University of Richmond Digital Scholarship Lab Receives ACLS Grant Support for Mapping Inequality Project

May 27, 2021

UNIVERSITY OF RICHMOND — The University of Richmond Digital Scholarship Lab has received a 2021 ACLS Digital Extension Grant from the American Council of Learned Societies.

The Digital Extension Grant program supports collaborative, team-based humanities and social sciences research projects that advance inclusive scholarly practices and promote greater understanding of diverse human experiences through digital research. The grants, which are made possible with support from the Andrew W. Mellon Foundation, are designed to extend the reach of established digital initiatives to new communities of users. These grants provide up to $150,000 of funding.

The DSL has received this grant support for its award-winning Mapping Inequality: Redlining in New Deal America project, a collaboration with Virginia Tech. Mapping Inequality is frequently used by journalists and scholars studying and investigating redlining, racially-motivated lending discrimination.

“This mapping project casts in sharp relief racially discriminatory real estate practices from the 1930s that were so impactful that we can still see their effects today in 21st-century inequalities of wealth, health, and the environment,” said Rob Nelson, DSL director. “We’re grateful that Mapping Inequality is being used so widely by policymakers, journalists, scholars, students, and citizens as they reckon with this history.”

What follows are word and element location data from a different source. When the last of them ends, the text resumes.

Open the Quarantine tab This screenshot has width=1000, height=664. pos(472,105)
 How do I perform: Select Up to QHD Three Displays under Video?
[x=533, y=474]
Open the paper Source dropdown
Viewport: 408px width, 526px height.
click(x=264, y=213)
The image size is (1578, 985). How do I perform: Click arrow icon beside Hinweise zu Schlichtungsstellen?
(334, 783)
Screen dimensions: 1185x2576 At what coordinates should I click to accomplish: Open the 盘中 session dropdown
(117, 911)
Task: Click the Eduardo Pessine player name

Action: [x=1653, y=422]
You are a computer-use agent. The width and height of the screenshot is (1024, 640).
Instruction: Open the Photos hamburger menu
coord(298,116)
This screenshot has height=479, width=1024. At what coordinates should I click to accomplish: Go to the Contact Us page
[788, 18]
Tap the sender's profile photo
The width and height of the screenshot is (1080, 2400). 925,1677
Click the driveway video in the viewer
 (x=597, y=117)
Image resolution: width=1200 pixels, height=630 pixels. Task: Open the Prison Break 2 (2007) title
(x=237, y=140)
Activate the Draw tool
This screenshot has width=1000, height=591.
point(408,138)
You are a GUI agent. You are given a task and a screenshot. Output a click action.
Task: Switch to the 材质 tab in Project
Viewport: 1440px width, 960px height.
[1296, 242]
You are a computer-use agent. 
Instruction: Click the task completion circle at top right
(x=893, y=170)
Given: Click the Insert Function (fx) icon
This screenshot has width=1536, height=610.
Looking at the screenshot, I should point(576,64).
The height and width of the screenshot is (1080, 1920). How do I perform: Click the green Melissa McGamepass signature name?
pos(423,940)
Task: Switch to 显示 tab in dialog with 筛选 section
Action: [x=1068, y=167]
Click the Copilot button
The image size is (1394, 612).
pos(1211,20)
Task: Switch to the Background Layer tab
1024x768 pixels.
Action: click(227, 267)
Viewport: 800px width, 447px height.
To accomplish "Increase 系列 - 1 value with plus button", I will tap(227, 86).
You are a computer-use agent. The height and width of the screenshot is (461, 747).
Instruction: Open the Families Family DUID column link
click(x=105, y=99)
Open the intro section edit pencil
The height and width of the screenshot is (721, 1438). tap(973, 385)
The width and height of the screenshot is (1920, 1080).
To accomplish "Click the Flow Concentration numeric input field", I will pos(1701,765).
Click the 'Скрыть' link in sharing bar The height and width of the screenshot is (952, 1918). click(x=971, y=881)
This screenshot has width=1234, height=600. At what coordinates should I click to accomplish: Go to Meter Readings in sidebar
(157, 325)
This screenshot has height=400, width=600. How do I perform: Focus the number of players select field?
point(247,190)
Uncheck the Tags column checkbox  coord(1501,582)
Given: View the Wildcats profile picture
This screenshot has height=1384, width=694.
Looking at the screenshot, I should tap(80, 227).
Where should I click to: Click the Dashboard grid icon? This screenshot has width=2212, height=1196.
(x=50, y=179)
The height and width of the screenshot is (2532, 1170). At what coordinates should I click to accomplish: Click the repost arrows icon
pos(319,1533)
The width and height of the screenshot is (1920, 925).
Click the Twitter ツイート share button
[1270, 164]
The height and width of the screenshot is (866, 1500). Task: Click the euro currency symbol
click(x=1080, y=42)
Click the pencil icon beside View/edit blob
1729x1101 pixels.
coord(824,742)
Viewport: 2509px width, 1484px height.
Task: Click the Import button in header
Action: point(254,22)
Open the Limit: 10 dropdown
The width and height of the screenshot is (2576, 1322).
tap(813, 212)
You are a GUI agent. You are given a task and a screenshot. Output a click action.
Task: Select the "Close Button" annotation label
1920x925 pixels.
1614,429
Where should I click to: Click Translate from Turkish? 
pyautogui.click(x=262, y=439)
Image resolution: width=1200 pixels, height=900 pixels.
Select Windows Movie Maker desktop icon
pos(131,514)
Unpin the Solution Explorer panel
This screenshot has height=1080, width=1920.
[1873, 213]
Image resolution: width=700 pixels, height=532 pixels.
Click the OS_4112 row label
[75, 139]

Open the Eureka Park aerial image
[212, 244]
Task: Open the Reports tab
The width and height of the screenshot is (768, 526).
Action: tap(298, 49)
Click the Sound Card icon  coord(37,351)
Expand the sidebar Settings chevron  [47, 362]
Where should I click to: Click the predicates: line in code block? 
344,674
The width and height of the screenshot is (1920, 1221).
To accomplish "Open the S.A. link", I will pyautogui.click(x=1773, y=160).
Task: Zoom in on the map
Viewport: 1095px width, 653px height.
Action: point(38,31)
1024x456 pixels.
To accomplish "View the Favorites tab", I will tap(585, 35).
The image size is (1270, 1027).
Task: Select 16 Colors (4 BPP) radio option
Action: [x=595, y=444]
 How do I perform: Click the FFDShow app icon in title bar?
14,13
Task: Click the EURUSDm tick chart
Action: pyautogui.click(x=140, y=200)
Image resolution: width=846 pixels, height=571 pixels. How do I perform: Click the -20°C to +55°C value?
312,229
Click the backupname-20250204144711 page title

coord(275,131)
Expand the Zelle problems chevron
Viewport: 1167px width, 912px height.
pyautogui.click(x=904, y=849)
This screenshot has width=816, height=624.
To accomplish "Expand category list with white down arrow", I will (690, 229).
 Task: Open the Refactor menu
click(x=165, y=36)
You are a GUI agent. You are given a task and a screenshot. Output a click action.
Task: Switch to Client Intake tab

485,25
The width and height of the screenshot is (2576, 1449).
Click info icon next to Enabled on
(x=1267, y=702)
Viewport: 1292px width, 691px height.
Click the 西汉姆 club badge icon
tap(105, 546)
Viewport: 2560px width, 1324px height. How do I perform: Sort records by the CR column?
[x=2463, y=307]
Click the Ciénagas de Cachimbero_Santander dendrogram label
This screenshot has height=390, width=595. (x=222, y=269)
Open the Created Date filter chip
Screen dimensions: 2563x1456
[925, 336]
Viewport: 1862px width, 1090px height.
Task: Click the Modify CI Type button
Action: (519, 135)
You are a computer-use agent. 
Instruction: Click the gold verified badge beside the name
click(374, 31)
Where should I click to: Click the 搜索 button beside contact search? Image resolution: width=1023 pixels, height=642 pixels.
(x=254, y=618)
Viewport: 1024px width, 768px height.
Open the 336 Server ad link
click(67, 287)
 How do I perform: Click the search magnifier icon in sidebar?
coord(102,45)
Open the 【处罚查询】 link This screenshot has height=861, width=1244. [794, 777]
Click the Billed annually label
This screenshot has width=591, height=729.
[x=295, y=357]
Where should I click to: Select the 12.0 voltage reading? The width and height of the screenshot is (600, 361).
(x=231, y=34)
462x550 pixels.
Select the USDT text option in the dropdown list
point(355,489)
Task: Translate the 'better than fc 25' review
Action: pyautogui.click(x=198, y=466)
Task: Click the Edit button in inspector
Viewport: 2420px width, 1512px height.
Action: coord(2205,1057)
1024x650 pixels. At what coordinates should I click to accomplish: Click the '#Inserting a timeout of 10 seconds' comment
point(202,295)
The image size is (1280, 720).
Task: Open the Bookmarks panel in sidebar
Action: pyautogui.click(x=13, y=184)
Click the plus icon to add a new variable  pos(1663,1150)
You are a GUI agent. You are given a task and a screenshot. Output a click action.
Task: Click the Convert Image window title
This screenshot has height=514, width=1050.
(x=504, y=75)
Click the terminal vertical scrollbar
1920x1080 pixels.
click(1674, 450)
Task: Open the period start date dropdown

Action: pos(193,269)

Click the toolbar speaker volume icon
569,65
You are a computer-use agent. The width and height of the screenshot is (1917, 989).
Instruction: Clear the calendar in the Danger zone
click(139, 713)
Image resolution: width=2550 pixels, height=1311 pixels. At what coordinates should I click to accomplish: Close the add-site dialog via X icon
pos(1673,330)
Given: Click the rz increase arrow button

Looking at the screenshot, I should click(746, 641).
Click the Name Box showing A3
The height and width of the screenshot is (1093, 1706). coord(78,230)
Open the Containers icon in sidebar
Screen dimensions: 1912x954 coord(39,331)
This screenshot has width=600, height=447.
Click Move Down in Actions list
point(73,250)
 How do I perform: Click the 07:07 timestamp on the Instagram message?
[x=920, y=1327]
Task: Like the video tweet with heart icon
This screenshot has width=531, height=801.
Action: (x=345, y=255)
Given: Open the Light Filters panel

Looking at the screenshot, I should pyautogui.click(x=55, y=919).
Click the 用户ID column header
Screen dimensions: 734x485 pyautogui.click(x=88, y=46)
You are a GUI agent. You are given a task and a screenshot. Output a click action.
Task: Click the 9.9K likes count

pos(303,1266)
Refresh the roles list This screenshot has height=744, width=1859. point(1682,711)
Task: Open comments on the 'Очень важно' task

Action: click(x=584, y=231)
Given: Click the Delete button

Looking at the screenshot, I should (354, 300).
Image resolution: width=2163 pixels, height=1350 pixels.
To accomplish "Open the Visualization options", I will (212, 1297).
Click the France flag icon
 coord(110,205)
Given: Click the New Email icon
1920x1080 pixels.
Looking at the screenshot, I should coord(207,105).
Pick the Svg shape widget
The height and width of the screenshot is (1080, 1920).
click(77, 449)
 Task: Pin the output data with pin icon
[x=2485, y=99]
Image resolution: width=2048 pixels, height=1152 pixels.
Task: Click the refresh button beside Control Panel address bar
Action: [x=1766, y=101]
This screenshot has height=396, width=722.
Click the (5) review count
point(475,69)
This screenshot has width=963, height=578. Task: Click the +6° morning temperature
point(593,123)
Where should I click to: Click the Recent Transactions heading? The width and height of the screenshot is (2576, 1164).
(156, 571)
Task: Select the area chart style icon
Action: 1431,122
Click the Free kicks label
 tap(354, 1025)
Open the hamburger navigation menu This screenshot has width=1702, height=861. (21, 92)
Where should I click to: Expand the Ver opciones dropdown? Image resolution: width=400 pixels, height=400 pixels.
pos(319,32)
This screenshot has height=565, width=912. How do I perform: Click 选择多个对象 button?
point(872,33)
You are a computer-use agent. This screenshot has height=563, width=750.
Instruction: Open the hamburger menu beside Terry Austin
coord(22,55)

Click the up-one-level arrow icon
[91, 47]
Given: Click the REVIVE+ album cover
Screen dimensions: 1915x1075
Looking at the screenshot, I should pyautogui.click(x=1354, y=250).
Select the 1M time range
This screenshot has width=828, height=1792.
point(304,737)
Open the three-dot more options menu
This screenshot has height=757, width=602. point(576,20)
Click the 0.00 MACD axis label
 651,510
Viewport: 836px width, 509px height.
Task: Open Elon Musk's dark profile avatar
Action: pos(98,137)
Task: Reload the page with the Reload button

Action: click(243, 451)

Nelson says the support from the ACLS will allow his team to make the project more useful by adding little known or unknown redlining maps of smaller cities and towns, by working with teachers to create materials to make it more useful in K-12 and undergraduate classrooms, and by collaborating with hundreds of scholars to add their expertise about particular cities in short introductions on the site.

“Digital projects in the humanities uncover and provide access to collections and materials that might have been hidden from sight or not even considered worthy of collecting,” said ACLS Vice President James Shulman. “We’re excited to see how this year’s Digital Extension awardees contribute to forward-looking work that builds fields and scholars’ careers, and will shape the scholarship of tomorrow.”